As soon as the storage report rumbled across trading desks, November futures reached a high of $3.032 immediately after the figures were released but by 10:45 a.m. November was trading at $2.993 down nine-tenths of a cent from Wednesday’s settlement.

“We were trading $2.99 when the number came out, and it’s ‘now you see it, now you don’t,'” said a New York floor trader describing the market’s momentary move after the release of EIA storage figures.

“$3 is the pivot point which we need to stay above for a few days to generate any upward momentum. I’m not getting much in the way of a bullish vibe.”

“We were looking for a build of 55 Bcf and it came in a little less but the market still came off,” a trader told NGI. “That’s a failure and that’s not good. There’s a little support at $2.88 to $2.89, but not much. Look to the downside. It could get down to the $2.60s.”

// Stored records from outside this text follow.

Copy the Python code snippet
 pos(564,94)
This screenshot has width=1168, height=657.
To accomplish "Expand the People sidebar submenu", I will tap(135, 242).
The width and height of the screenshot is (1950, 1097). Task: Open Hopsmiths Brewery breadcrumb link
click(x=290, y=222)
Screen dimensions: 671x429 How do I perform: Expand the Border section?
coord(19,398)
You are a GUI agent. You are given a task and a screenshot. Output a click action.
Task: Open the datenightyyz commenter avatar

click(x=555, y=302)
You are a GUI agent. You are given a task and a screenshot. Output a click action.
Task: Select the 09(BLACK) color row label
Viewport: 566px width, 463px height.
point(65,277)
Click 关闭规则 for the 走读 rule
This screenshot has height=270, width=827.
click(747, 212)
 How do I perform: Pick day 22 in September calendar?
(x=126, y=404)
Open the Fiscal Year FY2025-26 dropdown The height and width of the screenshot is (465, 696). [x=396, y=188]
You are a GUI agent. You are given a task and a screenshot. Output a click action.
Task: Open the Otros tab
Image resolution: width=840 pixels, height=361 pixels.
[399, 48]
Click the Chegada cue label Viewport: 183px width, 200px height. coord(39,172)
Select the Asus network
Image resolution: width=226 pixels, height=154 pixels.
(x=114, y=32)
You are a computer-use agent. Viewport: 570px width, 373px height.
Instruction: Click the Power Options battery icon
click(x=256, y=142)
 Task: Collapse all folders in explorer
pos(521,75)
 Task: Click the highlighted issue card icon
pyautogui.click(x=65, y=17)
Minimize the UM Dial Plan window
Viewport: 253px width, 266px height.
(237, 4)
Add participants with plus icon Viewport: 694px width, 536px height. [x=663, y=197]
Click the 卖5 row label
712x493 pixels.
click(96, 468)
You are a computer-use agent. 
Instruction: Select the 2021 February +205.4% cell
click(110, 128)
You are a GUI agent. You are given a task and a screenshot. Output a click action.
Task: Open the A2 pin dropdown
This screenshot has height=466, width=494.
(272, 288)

“The number indicates slight tightening on a week-over-week basis and has helped support prices, but expectations of a larger injection next week may limit upside above $3 through the day today,” said Harrison, NY-based Bespoke Weather Services.

Inventories now stand at 3,600 Bcf and are 90 Bcf greater than last year and 220 Bcf more than the five-year average. In the East Region, 23 Bcf were injected, and the Midwest Region saw inventories increase by 29 Bcf. Stocks in the Mountain Region rose 3 Bcf, and the Pacific Region was unchanged. The South Central Region decreased 6 Bcf.